見出し画像

思い出は目的地ではなく道中に

2020年を境に、コロナ禍で安易に旅行ができなくなり、仕事で忙しい部署に異動となり、ストレスが溜まるばかり。前に行ったタイが懐かしい。

タイから帰ってきた時はこれからもいろんなところに行こうと思い次の旅に期待していたが、今は過去の旅の思い出があるからなんとか生活できているような状況。

時々遠くを見る。
その思い出を忘れないように書いておこうと思いました。

が、書くのに時間がかかってしまった。書き終えた今となっては旅が戻りつつある。

2019年12月31日、関西国際空港に到着。
これから日本を発ちタイへ行く。
初めて海外で年を越す。ただそれだけで嬉しい気持ちになっていた。

旅はいつも非日常。いつか旅が日常になることに憧れている。

冬の装いで空港へ。
関空の駐車場は年末年始に予約が殺到するらしく、事前にHPで予約開始時刻が設定されていた。

日本は寒いがタイは暑い。冬の格好で空港まで行くがタイでは夏の格好で歩く。冬の服装はタイでは不要。少しでも荷物を減らすために、車内で夏服に着替えて厚手のコートやズボンは車に置いていこうと考えていた。
だから、できるだけ駐車場から空港までは近いに越したことはない。駐車場から空港まで夏服で寒い思いをしたくない。予約開始時刻が設定されるくらい人気なのだから、予約が取れないと少し離れた駐車場を利用せざるを得なくなるだろう。
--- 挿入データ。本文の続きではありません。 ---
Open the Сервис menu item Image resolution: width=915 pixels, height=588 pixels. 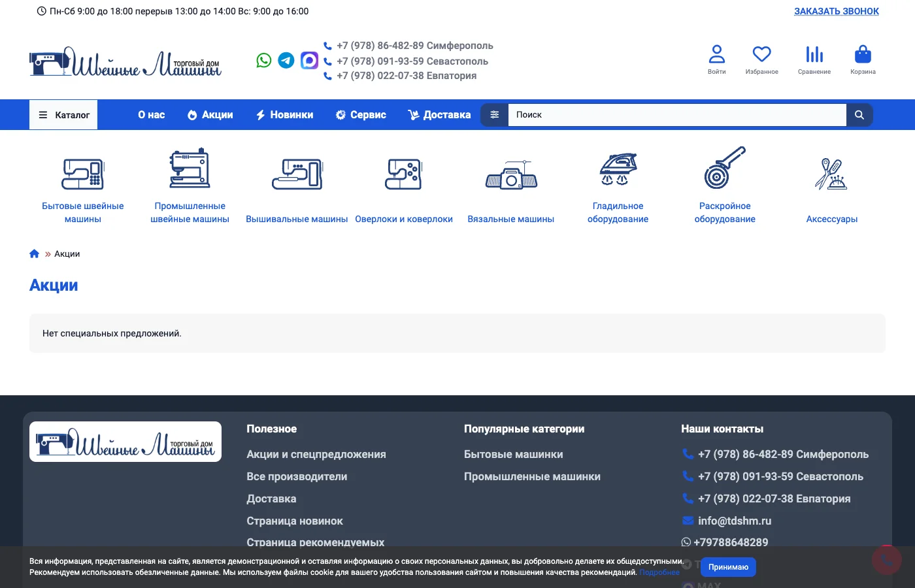[361, 115]
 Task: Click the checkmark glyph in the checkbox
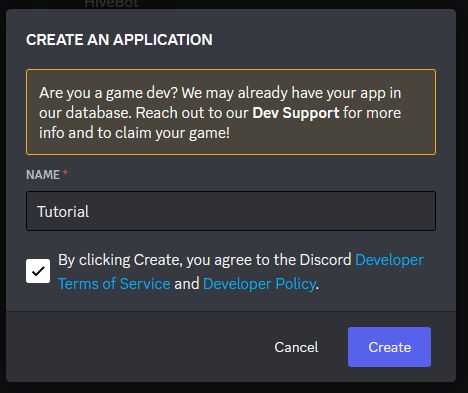(38, 271)
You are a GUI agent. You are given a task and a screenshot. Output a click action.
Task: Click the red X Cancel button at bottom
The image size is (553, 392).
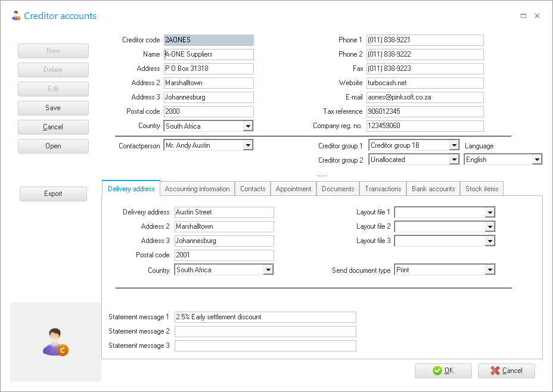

いつだっただろうか。好きなアーティストのライブチケットを取るために、パソコンの画面を睨み、予約開始時刻と同時のクリックに緊張したのは。その緊張感を思い出す。

結果、私はパソコンとスマホと時報を駆使し、空港に隣接した駐車場を予約できた。年末年始を跨いで予約したわけだが、当然私のような予約をする人が多く、予約後すぐにもう一度予約画面を開くと全て埋まっていた。
この時、勝ったと思った。

しかし、いざ空港に着いてみると隣接していない駐車場でもそんなに離れてはいない。予約できてなくても大して変わらなかった。
車の中で着替えながら、駐車場の予約が取れただけで歓喜に沸いた自分が恥ずかしいと思ったが、まぁそれにしても順調なスタート。

駐車場から空港内へ行くのに、十数秒歩いた通路は横風が寒すぎたが、その瞬間、旅への高揚感が寒いという感情を上回る。

ふと思った。旅慣れた人たちは気候が違う国へ行くときの服装や荷物はどうしているのだろう。スマホで調べれば何かしら出てきそうだが、面倒だと思い調べずに先へ進む。
これだけではない。生活をしているとニュースや街中で知らない言葉がよく出てくる。常に調べられるスマホを手にしていながら調べることをしない。
何か身に危険でも起こらない限り積極的に調べようとしない。

つくづく思う。自分は怠惰だなぁと。
しかし、知らないままの方が心地良いこともある。

飛行機のフライト時間は約6時間であり、私にとっては経験したことがない長時間フライトのため、暇潰しに文庫本を買って持ち込むことにした。

選んだ本は「i」西 加奈子 著。
(以下のURLは読んだ感想とその時の状況を書いた記事。)



無事到着。
タイ語で書かれた看板や行き交う人の顔が見慣れている日本人とは違うことを見て、着いた実感が徐々に湧いてくる。
空港を出ると、むっとした暑さが身体中に押し寄せてきた。年末なのに暑い。日本は寒い季節だがタイは暑いという当然のことに驚きつつ、予約したホテルへ行くためのバスを探した。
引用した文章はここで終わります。